Tasks and exercises:
1. Summarize the favorite-books post in two sentences.
2. Write the next part of the favorite-books post, picking up after its final entry.

I read so many wonderful books this year! Most of the ones on this list are relatively new releases, but a couple of them have been out for a while - they were just new to me. I still included them. Picture books are first, then graphic novels, middle grade books, young adult, and finally professional books. There is no way I could whittle this list down to 10 or some other manageable number, however, so here is my super long list of favourite books of 2018:
Last Stop on Market Street by Matt de la Pena (2016) - not much room left on the cover for more awards
A BIG Mooncake for Little Star by Grace Lin (2018) - love the book cover and illustrations!
Finding Winnie by Lindsay Mattick (2015) - the conection between Winnie the Pooh and Winnipeg
Animals by the Numbers by Steve Jenkins (2016) - a book of infographics. I can't wait for the next books in this series to be published!

Source excerpt:
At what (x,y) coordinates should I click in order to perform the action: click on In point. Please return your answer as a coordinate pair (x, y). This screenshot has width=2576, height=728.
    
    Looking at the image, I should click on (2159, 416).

Exercise answers:
1. The writer read many wonderful books this year and shares a long list of favorites from 2018, mostly recent releases plus a couple of older titles that were new to the writer, arranged from picture books through graphic novels, middle grade, young adult, and professional books. The picture books shown so far are Last Stop on Market Street, A BIG Mooncake for Little Star, Finding Winnie, and Animals by the Numbers, each with a short comment.

2.
Red Sky at Night by Elly MacKay (2018) - weather idioms and their meanings - beautiful illustrations!
Town is By the Sea by Joanne Schwartz (2017) - Canadian history in a picture book format - beautiful, lots of curriculum connections
Cute as an Axolotl by Jess Keating (2018) - third book in Keating's Weird Aimals series features adorable animals you may not have ever heard of (pygmy hippopotamus!!!!!)
Poetree by Caroline Pignat (2018) - a book of acrostic poetry that is a must-add mentor text for Writer's Workshop
All Are Welcome by Alexandra Penfold (2018) - perfect for the first day of school!
The Composition by Antonio Skarmeta (2003) - how I missed this gem of a book is a mystery to me, but it is absolutely amazing!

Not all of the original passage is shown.